• [SET PROBLEM]:
Can you give the part of the data below that opens with the line containing "Mark the letter" and closes with the line containing "click(543, 63)" as a Markdown table with the columns No. and Line, one row per line with blank lines left out?

Dataset records:
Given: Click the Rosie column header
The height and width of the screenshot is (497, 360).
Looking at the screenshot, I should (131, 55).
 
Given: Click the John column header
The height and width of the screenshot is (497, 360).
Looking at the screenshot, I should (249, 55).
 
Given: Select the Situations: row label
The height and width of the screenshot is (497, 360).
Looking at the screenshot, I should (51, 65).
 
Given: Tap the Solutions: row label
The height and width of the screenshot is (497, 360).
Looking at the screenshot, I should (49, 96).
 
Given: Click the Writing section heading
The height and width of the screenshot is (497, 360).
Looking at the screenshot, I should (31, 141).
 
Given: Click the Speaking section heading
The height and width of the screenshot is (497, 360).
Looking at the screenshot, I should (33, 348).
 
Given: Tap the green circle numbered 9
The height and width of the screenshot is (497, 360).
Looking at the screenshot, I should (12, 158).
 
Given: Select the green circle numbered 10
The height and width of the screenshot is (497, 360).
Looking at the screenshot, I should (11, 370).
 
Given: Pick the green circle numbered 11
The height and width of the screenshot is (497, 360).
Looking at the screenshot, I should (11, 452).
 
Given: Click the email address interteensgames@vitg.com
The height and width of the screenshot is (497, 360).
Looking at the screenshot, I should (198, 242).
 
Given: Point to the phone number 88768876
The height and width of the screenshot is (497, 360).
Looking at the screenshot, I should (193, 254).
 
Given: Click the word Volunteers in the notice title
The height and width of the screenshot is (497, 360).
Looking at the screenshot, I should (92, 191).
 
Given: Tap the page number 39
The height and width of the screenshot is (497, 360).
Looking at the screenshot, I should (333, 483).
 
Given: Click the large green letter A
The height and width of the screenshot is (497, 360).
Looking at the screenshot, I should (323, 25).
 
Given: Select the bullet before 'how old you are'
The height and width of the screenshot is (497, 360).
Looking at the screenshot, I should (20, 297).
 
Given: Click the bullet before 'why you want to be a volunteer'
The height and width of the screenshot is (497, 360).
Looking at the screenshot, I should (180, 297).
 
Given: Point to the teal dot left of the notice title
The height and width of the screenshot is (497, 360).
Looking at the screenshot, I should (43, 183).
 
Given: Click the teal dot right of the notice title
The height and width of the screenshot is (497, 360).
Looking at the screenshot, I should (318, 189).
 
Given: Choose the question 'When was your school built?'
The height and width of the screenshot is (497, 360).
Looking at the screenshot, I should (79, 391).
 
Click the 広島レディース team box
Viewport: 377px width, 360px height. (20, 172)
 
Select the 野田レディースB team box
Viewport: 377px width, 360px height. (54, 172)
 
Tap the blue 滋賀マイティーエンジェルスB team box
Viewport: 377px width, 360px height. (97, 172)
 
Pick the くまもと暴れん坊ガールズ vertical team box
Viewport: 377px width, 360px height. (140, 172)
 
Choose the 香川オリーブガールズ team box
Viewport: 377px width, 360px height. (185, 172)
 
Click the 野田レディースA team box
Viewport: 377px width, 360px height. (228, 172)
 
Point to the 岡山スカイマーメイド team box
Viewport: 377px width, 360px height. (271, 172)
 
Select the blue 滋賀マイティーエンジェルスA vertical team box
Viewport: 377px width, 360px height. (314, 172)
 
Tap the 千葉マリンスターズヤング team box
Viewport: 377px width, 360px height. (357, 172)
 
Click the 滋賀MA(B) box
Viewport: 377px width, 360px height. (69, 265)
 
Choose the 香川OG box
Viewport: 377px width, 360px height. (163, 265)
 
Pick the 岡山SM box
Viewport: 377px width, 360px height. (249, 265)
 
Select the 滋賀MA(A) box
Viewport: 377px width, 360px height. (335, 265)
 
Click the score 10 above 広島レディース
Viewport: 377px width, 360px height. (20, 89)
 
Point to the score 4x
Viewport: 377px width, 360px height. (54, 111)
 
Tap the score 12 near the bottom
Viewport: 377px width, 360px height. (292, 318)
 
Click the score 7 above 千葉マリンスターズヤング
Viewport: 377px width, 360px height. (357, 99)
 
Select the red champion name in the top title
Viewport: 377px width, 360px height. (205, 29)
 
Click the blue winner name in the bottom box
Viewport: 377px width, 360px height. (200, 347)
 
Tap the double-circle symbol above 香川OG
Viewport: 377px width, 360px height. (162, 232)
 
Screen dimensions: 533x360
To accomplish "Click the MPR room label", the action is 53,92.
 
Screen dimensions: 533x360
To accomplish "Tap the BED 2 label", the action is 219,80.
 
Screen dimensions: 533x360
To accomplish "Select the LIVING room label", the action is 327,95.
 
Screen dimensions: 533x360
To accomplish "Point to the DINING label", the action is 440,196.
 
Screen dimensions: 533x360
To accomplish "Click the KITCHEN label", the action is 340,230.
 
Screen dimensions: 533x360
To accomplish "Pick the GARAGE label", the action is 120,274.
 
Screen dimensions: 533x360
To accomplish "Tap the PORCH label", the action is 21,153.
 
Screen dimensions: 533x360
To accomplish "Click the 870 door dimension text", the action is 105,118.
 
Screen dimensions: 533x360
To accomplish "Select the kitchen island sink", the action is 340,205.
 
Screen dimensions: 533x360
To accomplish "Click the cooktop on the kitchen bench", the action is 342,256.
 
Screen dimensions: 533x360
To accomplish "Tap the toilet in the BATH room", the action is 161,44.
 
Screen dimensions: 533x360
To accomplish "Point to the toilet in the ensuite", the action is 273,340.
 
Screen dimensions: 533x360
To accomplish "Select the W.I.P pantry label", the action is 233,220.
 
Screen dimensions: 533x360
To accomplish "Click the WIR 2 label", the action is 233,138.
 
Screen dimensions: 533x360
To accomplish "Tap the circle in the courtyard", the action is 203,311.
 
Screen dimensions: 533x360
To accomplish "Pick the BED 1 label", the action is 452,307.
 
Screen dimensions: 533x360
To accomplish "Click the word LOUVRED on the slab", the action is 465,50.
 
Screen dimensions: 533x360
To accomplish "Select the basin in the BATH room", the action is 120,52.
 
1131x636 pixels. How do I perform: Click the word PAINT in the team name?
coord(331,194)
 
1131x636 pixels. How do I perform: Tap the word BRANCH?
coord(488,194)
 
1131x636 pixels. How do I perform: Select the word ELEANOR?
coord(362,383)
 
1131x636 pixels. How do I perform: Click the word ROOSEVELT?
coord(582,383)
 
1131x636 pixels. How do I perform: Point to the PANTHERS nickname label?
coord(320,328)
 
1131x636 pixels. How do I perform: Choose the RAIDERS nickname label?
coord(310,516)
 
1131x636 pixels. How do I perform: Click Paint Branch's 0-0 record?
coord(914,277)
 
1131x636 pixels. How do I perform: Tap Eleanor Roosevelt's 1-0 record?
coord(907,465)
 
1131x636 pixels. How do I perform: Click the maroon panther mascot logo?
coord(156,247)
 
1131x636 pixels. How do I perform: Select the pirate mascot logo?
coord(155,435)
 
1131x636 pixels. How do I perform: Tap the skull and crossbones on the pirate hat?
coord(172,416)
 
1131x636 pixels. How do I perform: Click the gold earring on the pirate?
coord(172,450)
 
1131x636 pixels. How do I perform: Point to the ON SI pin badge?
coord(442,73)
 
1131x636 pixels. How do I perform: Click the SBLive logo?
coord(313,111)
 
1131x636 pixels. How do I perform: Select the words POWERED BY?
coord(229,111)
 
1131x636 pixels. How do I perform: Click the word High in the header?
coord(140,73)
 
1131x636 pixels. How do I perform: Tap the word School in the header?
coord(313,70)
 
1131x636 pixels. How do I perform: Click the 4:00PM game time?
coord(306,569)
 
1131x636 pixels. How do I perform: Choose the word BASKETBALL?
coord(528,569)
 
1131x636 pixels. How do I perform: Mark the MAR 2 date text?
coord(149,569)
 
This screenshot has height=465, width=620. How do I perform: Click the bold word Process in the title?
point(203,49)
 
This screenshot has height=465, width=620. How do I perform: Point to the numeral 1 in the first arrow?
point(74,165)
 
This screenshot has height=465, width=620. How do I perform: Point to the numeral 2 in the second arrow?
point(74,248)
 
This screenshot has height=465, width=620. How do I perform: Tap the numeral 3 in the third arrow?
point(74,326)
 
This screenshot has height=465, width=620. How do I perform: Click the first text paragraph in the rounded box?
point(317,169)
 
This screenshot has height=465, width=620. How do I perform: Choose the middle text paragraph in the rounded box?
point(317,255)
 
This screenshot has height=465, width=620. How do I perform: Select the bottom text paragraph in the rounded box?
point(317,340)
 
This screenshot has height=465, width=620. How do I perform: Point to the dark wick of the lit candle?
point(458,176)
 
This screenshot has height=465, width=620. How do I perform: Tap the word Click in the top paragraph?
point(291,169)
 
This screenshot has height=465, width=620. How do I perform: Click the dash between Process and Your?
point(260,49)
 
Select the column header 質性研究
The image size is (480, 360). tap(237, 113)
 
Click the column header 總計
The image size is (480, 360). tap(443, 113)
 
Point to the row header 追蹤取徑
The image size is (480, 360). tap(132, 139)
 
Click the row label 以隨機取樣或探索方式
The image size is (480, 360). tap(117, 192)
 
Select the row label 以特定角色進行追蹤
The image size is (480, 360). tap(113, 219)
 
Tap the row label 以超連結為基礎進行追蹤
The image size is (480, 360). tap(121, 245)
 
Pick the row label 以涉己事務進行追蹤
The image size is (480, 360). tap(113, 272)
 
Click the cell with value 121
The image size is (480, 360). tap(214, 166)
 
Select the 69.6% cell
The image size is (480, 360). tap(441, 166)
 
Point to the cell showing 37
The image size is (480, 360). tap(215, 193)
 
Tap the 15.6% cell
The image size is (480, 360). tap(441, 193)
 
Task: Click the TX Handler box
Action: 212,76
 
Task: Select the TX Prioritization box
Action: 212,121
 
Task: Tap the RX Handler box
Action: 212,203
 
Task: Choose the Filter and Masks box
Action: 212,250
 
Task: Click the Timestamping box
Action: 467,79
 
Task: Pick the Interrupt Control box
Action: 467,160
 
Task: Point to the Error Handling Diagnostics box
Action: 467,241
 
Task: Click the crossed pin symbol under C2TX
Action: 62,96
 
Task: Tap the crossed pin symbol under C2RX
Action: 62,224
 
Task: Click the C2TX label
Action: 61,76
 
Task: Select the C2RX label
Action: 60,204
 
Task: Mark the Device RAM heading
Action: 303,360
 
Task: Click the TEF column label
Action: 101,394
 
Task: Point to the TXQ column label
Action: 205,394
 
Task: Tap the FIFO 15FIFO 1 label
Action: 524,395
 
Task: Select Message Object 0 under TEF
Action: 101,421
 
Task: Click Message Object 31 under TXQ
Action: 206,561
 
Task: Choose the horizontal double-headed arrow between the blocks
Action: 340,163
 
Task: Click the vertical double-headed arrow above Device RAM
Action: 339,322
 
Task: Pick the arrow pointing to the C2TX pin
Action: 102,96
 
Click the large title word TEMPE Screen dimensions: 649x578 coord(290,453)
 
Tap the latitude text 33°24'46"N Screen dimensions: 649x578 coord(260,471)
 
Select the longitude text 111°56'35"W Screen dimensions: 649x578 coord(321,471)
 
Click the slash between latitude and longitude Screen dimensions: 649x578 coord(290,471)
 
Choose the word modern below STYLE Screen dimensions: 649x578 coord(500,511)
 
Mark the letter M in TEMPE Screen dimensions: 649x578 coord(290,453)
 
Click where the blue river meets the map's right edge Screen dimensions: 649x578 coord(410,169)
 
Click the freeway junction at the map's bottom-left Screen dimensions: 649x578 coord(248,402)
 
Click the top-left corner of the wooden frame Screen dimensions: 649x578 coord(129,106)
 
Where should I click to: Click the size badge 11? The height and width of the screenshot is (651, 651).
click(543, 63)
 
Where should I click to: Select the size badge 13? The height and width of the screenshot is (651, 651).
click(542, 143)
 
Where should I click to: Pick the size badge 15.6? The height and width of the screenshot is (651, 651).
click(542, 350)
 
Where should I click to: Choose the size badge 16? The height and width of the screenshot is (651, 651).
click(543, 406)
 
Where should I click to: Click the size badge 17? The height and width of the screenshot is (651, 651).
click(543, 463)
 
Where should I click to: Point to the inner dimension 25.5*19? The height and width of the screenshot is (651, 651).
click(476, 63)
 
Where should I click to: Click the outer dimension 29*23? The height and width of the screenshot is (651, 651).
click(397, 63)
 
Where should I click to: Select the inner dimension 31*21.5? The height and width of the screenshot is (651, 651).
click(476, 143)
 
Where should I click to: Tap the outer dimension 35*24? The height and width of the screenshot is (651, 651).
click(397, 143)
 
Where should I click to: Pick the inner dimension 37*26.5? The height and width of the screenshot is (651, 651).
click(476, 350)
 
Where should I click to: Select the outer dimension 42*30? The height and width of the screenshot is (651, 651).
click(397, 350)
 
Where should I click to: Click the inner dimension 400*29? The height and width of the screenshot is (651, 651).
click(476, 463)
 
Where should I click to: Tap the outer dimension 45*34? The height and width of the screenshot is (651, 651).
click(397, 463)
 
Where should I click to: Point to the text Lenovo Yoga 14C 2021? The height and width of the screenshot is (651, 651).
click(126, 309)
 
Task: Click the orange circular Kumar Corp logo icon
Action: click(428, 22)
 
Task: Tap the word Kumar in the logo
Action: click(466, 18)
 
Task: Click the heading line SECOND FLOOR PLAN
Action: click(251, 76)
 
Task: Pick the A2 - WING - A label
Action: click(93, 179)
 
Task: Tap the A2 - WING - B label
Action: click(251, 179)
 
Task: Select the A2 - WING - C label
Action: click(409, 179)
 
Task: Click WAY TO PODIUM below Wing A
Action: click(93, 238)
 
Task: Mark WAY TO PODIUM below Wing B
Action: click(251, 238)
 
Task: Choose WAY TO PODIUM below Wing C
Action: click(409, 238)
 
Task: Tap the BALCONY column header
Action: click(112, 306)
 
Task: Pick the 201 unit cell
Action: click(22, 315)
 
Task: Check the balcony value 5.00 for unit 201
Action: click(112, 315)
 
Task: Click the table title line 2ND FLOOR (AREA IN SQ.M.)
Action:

• [THE SOLUTION]:
| No. | Line |
|---|---|
| 1 | Mark the letter M in TEMPE Screen dimensions: 649x578 coord(290,453) |
| 2 | Click where the blue river meets the map's right edge Screen dimensions: 649x578 coord(410,169) |
| 3 | Click the freeway junction at the map's bottom-left Screen dimensions: 649x578 coord(248,402) |
| 4 | Click the top-left corner of the wooden frame Screen dimensions: 649x578 coord(129,106) |
| 5 | Where should I click to: Click the size badge 11? The height and width of the screenshot is (651, 651). |
| 6 | click(543, 63) |